こんな資料見せられたらコーフンしちゃいますよねええw

ってところからはじまって、もうぐいぐいといろんな場所と時代にひっぱりまわされますw
生命と歴史について、ドキドキしながらまさにドードーめぐりの旅を味わえる良著でありました。

※そして、まだこのドードーめぐりの旅は終わっていません。つい最近(2014)にこんな新発見があったのだから、まだ、どこかにドードーの記録が埋まっているかも。特に日本での記録は世界のドードー好きドードロジストからも見過ごされているガラパゴスかもしれません。そうした、もしかしたらこれドードーに関係あるかも? という「目」を増やすのも、本書の目的なのだそうです。
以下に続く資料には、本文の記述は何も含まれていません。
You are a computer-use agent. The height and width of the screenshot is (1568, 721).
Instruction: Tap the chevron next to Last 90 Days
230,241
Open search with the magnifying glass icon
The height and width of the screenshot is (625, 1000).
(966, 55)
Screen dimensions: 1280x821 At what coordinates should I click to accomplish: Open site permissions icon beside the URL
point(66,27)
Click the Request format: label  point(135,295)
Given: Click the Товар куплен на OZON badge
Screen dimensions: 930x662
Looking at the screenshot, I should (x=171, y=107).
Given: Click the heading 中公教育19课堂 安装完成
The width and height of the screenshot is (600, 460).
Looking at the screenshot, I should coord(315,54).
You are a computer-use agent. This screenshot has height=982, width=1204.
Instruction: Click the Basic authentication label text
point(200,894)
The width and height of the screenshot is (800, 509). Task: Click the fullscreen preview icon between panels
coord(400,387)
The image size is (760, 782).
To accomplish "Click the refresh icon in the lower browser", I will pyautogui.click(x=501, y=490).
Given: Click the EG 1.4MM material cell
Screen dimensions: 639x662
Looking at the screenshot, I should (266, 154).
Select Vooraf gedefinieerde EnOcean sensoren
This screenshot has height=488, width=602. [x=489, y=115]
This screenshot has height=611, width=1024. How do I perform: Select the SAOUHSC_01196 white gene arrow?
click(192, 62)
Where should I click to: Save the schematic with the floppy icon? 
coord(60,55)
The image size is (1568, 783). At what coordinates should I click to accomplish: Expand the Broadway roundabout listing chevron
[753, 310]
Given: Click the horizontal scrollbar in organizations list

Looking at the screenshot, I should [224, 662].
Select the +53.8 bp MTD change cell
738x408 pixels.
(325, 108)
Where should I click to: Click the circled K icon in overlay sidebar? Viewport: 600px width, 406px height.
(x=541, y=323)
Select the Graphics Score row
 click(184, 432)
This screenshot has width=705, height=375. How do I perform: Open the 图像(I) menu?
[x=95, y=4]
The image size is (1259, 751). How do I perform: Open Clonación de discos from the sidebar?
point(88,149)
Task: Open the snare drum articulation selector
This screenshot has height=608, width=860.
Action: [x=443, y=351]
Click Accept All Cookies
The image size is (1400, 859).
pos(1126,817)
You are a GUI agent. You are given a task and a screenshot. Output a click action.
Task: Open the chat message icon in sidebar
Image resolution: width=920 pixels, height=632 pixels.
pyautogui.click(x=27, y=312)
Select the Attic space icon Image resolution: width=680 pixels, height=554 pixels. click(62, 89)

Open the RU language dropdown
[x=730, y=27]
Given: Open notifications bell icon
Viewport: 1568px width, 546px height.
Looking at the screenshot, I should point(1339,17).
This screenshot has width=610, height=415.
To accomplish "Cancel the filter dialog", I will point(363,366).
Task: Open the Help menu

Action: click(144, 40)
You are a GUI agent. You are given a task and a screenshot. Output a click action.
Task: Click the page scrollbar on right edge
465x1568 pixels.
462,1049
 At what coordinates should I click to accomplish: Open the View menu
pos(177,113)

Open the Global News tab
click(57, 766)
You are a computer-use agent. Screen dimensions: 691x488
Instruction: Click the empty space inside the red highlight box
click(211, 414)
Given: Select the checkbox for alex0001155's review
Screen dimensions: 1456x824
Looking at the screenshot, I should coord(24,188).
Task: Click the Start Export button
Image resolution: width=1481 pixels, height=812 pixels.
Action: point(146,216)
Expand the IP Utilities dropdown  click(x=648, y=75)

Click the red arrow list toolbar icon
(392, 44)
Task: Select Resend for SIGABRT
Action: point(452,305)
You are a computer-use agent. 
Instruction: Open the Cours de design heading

あなたのお家や、田舎の納屋とかに、頭でっかちのふしぎな鳥の骨や絵が転がってたりしませんか? もしあったら世紀の大発見になるかも、ですよ?

なんてちょっとお宝さがし気分も味わえる本なのです。生物学・日本史・世界史などなどいろんなジャンルをまたにかける知的コーフンの書。おすすめです☆

ちなみに、この本の表紙の絵、出島を望むドードーの図は、2014年に発表された論文の共著者の一人で絶滅動物の復元画家さんのリア・ウィンターズの手によるものです。もしかしたらこんな風な景色をドードーがみていたのかも? って思うと不思議な気分になります。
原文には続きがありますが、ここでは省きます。